→ **Recorded information**
○ ○ ○

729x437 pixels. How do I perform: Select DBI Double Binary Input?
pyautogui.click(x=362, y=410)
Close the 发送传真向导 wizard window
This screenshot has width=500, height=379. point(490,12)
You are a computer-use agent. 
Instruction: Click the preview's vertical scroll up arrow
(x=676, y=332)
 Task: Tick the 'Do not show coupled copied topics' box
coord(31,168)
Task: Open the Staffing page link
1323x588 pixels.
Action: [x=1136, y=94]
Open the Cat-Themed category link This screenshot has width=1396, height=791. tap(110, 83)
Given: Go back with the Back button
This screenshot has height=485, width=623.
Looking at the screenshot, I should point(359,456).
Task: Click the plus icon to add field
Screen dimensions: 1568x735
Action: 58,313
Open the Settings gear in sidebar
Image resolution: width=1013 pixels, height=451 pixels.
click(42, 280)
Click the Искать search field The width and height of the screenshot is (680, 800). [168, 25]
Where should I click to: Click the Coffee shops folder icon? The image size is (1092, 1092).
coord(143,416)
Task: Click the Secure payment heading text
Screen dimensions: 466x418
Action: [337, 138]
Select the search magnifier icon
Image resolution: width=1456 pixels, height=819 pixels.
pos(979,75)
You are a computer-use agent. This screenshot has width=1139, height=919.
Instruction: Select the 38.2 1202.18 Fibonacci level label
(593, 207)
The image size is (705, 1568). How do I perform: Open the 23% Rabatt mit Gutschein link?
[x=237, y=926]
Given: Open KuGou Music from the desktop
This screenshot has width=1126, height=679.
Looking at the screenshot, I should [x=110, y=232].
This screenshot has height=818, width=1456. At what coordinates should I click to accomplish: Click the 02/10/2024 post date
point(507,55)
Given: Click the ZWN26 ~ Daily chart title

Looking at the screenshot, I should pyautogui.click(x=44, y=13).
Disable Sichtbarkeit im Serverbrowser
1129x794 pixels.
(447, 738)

○ ○ ○

→ **What is needed**
When you answer, return each line of the material exactly as it was written.

→ **Result for this exercise**
729x437 pixels. How do I perform: Select DBI Double Binary Input?
pyautogui.click(x=362, y=410)
Close the 发送传真向导 wizard window
This screenshot has width=500, height=379. point(490,12)
You are a computer-use agent. 
Instruction: Click the preview's vertical scroll up arrow
(x=676, y=332)
 Task: Tick the 'Do not show coupled copied topics' box
coord(31,168)
Task: Open the Staffing page link
1323x588 pixels.
Action: [x=1136, y=94]
Open the Cat-Themed category link This screenshot has width=1396, height=791. tap(110, 83)
Given: Go back with the Back button
This screenshot has height=485, width=623.
Looking at the screenshot, I should point(359,456).
Task: Click the plus icon to add field
Screen dimensions: 1568x735
Action: 58,313
Open the Settings gear in sidebar
Image resolution: width=1013 pixels, height=451 pixels.
click(42, 280)
Click the Искать search field The width and height of the screenshot is (680, 800). [168, 25]
Where should I click to: Click the Coffee shops folder icon? The image size is (1092, 1092).
coord(143,416)
Task: Click the Secure payment heading text
Screen dimensions: 466x418
Action: [337, 138]
Select the search magnifier icon
Image resolution: width=1456 pixels, height=819 pixels.
pos(979,75)
You are a computer-use agent. This screenshot has width=1139, height=919.
Instruction: Select the 38.2 1202.18 Fibonacci level label
(593, 207)
The image size is (705, 1568). How do I perform: Open the 23% Rabatt mit Gutschein link?
[x=237, y=926]
Given: Open KuGou Music from the desktop
This screenshot has width=1126, height=679.
Looking at the screenshot, I should [x=110, y=232].
This screenshot has height=818, width=1456. At what coordinates should I click to accomplish: Click the 02/10/2024 post date
point(507,55)
Given: Click the ZWN26 ~ Daily chart title

Looking at the screenshot, I should pyautogui.click(x=44, y=13).
Disable Sichtbarkeit im Serverbrowser
1129x794 pixels.
(447, 738)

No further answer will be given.